Items from the museum’s British Empire and Commonwealth collection were stolen and detectives are now trying to trace four males captured in the area on CCTV.

“The theft of many items which carry a significant cultural value is a significant loss for the city,” Det Con Dan Burgan said.

Avon and Somerset Police Two CCTV images places side by side. One is a man in a dark jacket, grey trousers and white hat and carrying a bag. The second is a group of all four males in the street, they all have hats or their hoods up. All are carrying bags. Avon and Somerset Police

The men are described as being white and were all wearing jackets and baseball caps

“These items, many of which were donations, form part of a collection that provides insight into a multi-layered part of British history, and we are hoping that members of the public can help us to bring those responsible to justice,” he added.

“So far, our enquiries have included significant CCTV enquiries as well as forensic investigations and speaking liaising with the victims.”

Police are keen to speak to anyone who recognises the men captured on CCTV, or who may have seen possible stolen items being sold online.

All of the men are thought to be white. The first was described as of medium to stocky build and was wearing a white cap, black jacket, light-coloured trousers and black trainers.
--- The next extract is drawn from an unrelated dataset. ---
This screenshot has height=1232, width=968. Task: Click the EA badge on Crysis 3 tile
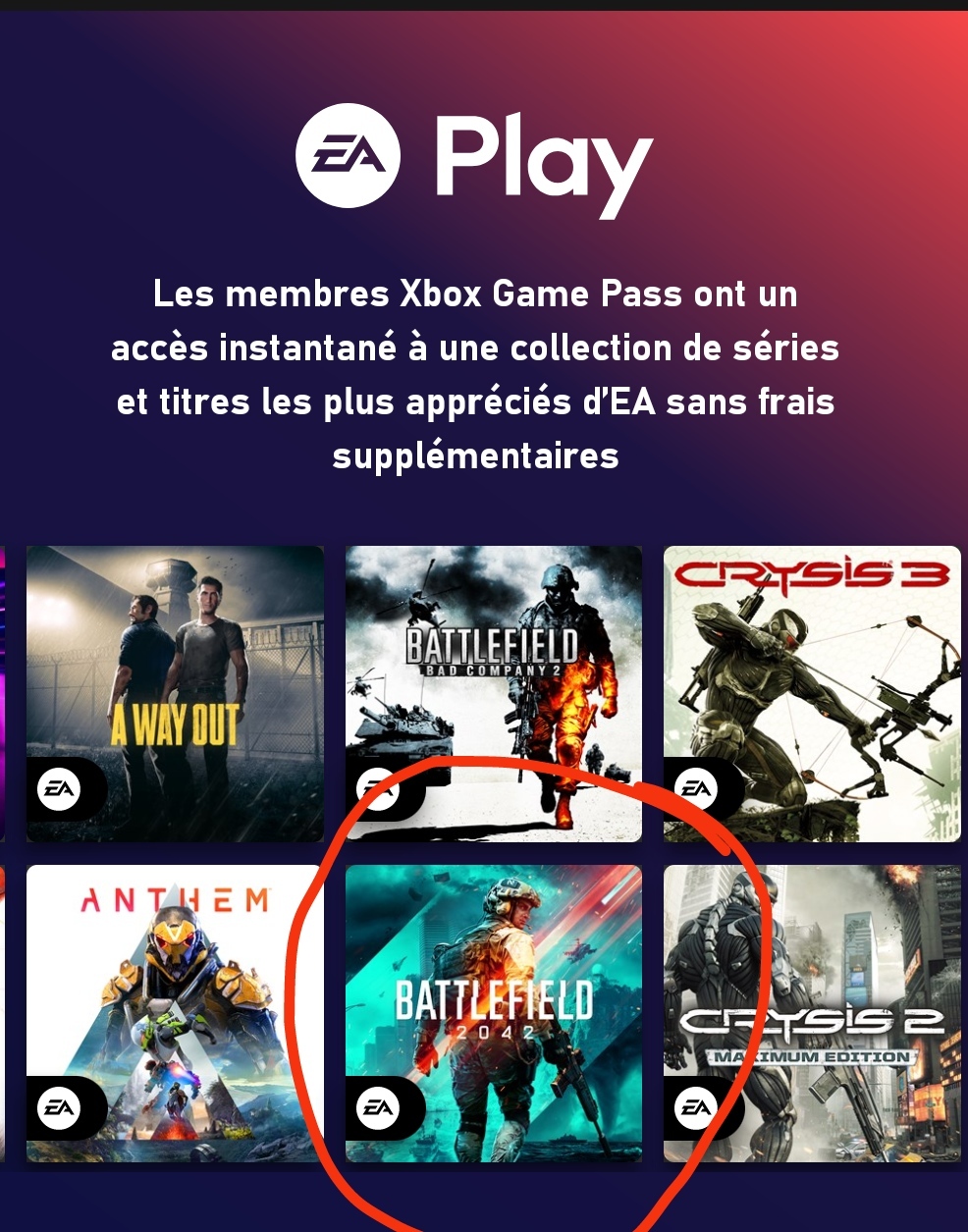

The second was described as being of slim build and was wearing a grey, hooded jacket, black trousers and black trainers.

The third was wearing a green cap, black jacket, light-coloured shorts and white trainers. Police said he appeared to walk with a slight limp in his right leg.

The fourth was described as being of large build and was wearing a two-toned orange and navy or black puffy jacket, black trousers and black and white trainers.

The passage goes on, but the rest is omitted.